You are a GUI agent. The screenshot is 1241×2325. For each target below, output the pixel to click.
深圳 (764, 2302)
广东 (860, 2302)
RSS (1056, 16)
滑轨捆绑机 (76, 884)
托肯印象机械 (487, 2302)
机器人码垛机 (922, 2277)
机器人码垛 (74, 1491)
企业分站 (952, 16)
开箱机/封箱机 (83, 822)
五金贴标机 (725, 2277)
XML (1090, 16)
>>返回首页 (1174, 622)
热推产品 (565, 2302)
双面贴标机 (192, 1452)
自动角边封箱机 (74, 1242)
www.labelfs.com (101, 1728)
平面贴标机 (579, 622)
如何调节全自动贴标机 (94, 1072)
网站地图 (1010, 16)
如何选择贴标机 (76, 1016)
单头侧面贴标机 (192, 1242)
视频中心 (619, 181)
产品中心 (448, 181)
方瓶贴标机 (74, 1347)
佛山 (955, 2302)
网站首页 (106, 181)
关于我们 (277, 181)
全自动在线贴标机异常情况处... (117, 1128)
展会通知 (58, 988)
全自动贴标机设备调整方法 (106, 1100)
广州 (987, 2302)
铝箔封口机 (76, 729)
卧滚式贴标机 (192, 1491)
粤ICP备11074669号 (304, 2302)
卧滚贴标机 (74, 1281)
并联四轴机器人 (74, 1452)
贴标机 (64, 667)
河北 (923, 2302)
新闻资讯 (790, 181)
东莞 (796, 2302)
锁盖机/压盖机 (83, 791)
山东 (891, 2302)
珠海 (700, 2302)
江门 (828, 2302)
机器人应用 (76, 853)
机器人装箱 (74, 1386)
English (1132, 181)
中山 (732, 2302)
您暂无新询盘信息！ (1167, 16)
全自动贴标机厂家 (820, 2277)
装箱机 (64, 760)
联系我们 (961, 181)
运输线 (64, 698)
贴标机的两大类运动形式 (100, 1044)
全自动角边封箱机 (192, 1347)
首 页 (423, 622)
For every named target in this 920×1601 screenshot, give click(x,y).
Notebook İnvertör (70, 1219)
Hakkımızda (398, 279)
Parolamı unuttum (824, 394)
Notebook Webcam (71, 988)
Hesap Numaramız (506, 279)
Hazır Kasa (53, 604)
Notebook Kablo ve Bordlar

> _What to do_: Switch every "target" in the data above to "item", and write out all of the data again with nothing else altered.

> _The answer_:
You are a GUI agent. The screenshot is 1241×2325. For each item below, output the pixel to click.
深圳 (764, 2302)
广东 (860, 2302)
RSS (1056, 16)
滑轨捆绑机 (76, 884)
托肯印象机械 (487, 2302)
机器人码垛机 (922, 2277)
机器人码垛 (74, 1491)
企业分站 (952, 16)
开箱机/封箱机 (83, 822)
五金贴标机 (725, 2277)
XML (1090, 16)
>>返回首页 (1174, 622)
热推产品 (565, 2302)
双面贴标机 (192, 1452)
自动角边封箱机 (74, 1242)
www.labelfs.com (101, 1728)
平面贴标机 (579, 622)
如何调节全自动贴标机 (94, 1072)
网站地图 (1010, 16)
如何选择贴标机 (76, 1016)
单头侧面贴标机 (192, 1242)
视频中心 (619, 181)
产品中心 (448, 181)
方瓶贴标机 (74, 1347)
佛山 (955, 2302)
网站首页 (106, 181)
关于我们 (277, 181)
全自动在线贴标机异常情况处... (117, 1128)
展会通知 (58, 988)
全自动贴标机设备调整方法 (106, 1100)
广州 (987, 2302)
铝箔封口机 (76, 729)
卧滚式贴标机 (192, 1491)
粤ICP备11074669号 (304, 2302)
卧滚贴标机 (74, 1281)
并联四轴机器人 (74, 1452)
贴标机 (64, 667)
河北 (923, 2302)
新闻资讯 (790, 181)
东莞 (796, 2302)
锁盖机/压盖机 (83, 791)
山东 (891, 2302)
珠海 (700, 2302)
江门 (828, 2302)
机器人应用 (76, 853)
机器人装箱 (74, 1386)
English (1132, 181)
中山 (732, 2302)
您暂无新询盘信息！ (1167, 16)
全自动贴标机厂家 (820, 2277)
装箱机 (64, 760)
联系我们 (961, 181)
运输线 (64, 698)
贴标机的两大类运动形式 (100, 1044)
全自动角边封箱机 (192, 1347)
首 页 (423, 622)
For every named item in this 920×1601 screenshot, give click(x,y).
Notebook İnvertör (70, 1219)
Hakkımızda (398, 279)
Parolamı unuttum (824, 394)
Notebook Webcam (71, 988)
Hesap Numaramız (506, 279)
Hazır Kasa (53, 604)
Notebook Kablo ve Bordlar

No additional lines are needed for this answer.